"We have to relate" says WWT Chief Exec

People are both the biggest challenge and the biggest solution for the world’s wetlands, according to WWT’s Chief Executive Martin Spray CBE.

Speaking at the Castle Debate on Working Wetlands – part of a series of environmental debates held at the RICS in Westminster – Martin told the audience of policy officials and researchers:

I can’t remember an election where the environment has been on the agenda. We’ve got a big job to do.

We have to relate to people. We have to speak their language. Conservation science won’t win the war on its own.

Martin also used the occasion to showpiece how people are coming together to protect natural wetlands upon which they and their wildlife rely for drinking water, food, shelter and protection from floods, pollution and drought.
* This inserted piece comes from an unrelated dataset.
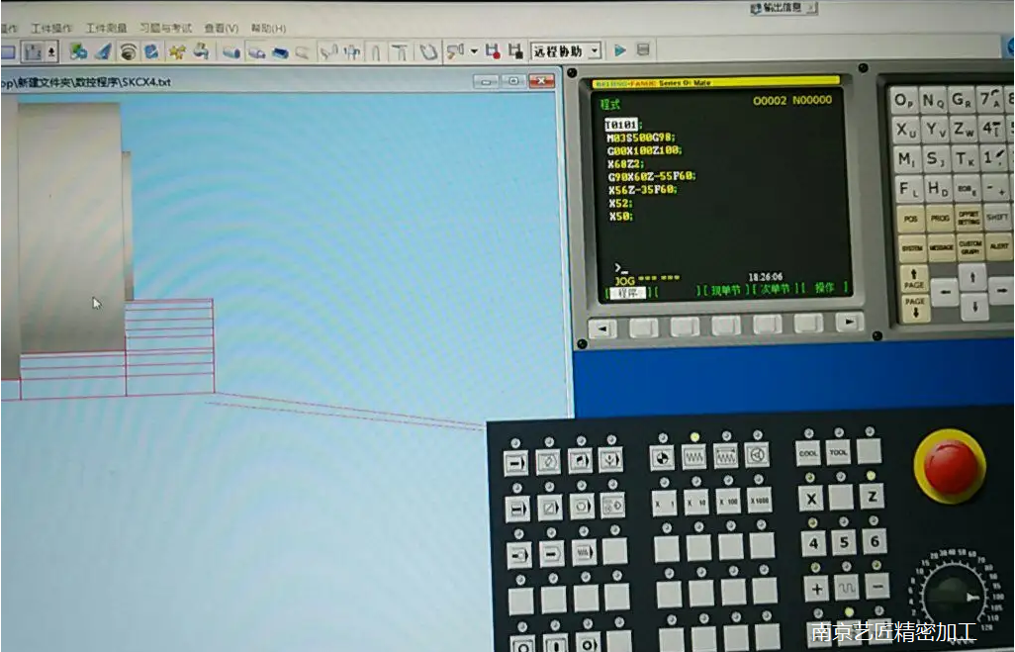Expand the small arrow left of record icons
Image resolution: width=1015 pixels, height=652 pixels.
coord(474,50)
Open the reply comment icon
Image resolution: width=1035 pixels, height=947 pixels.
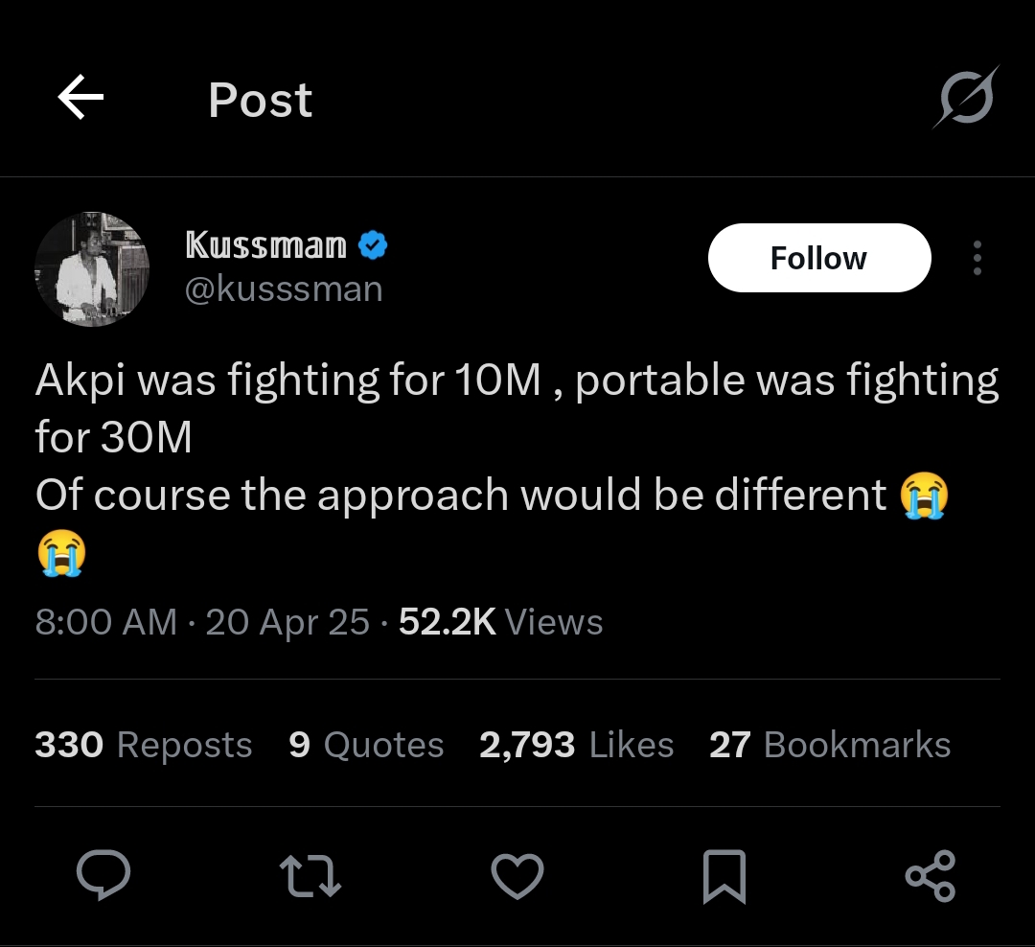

He referred to some of WWT’s projects around the world, working with communities in Laos, Cambodia and Sri Lanka. And he singled out Madagascar where attempts to save the world’s rarest duck have led to fewer pesticides and greater rice yields for local people.

Martin also highlighted some of WWT’s UK work, including helping 10 schools in North London to improve water quality for the local stream that unites them, and creating an entirely new 400ha wetland at Steart Marshes in Somerset to help reduce flooding and create habitat for wildlife to live and people to enjoy.

The other speakers were Charlie Standford from the Centre for Ecology & Hydrology, who showed how a wetland creation project in Oxfordshire has reduced peak flood flows by 50%. Also Miles King from People Need Nature, who challenged the idea that the services provided by wetlands could be monetised, saying “we don’t pay for them so it’s more like slavery than servitude”.